Close inspection showed that the snare had been around his neck for quite some time, but except for a few centimeters where the skin had grown over the wire as it cut into the neck, the injury was relatively minor. Kerry removed the snare and stitched the worst part of the injury with dissolving suture material. After giving him pain relief and long-acting antibiotics, she said he could be released later that day after the effects of the sedative had worn off completely.
Leaving the female at Riverside to recover from the sedative and be watched over by Kerry for at least a day, and to start coming to terms with the tragic loss of the baby she had carried for seven months, we took the quickly-regaining consciousness male to our home-based high care facility for a few hours of recovery from sedation. Once he was sufficiently alert we have him a good meal, a drink and took him back to where we had trapped him. Carol’s efforts to get a photo of a monkey running out of the transport box produced a familiar result – nothing! Mostly, released monkeys don’t dawdle out of the box. A grey blur in the corner of the pic is about as good as it gets. This chap was no exception! He ran straight down a familiar path and climbed the tallest tree. We watched happily for a few minutes then left him scanning the surrounding area for sight or sound of his troop’s whereabouts.

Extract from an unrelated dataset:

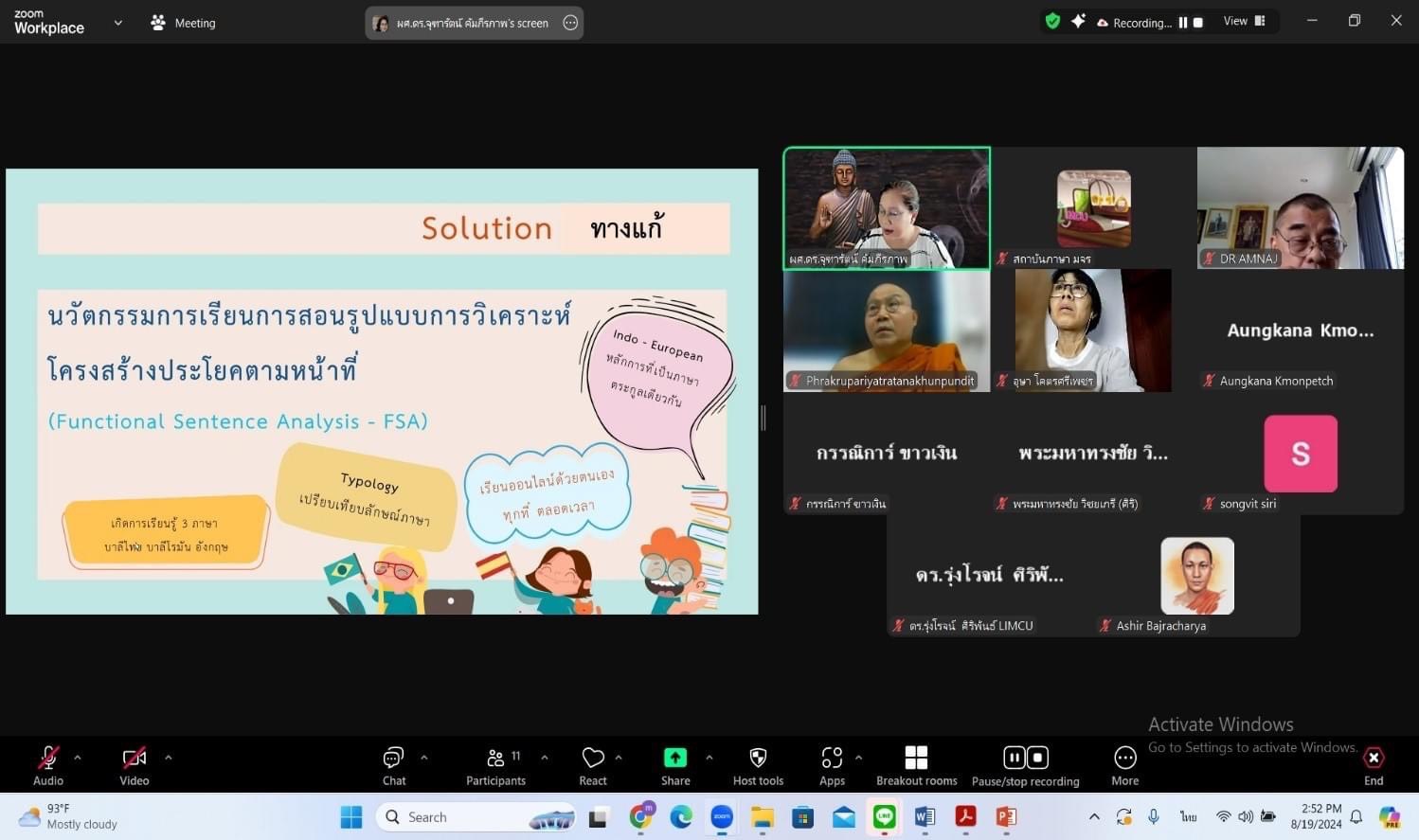
Task: Unmute the microphone with Audio button
Action: coord(48,766)
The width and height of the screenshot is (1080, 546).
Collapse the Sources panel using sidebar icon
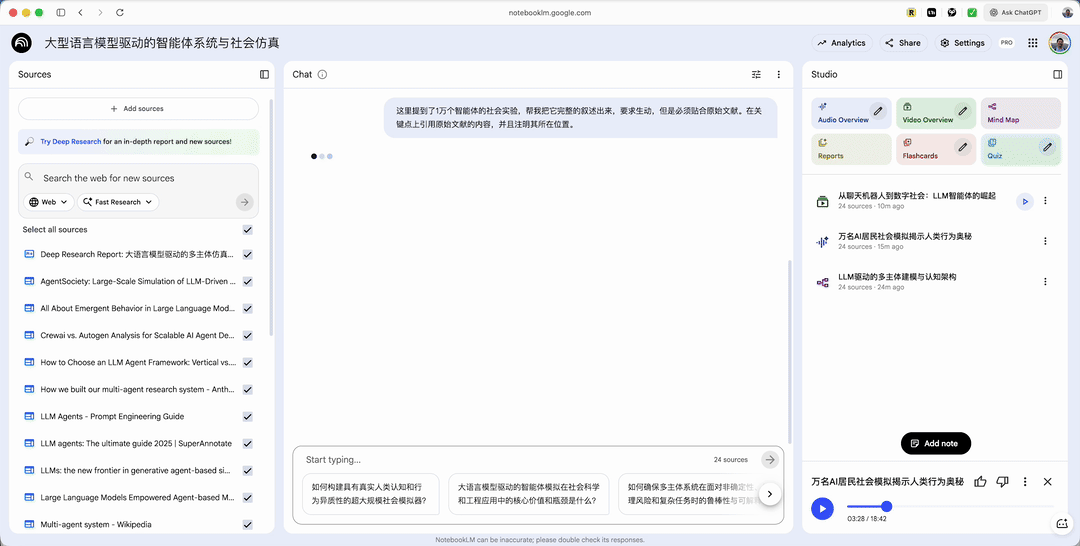point(264,74)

As we drove home Carol and I spoke, as we do after every successful release, of the mixed emotions at seeing a monkey returned to his/her territory. Yes, we have rescued and treated and helped a sick or injured monkey back to health, but for how long? How long before the monkey is again in need of being rescued? Released yes, but only to once again run the lethal gauntlet of snares, traps, pellet guns, dogs, motor cars, power lines and transformers, razor wire, and malicious poisoning! Sadly, this is the tragic plight of the Vervet monkey in South Africa!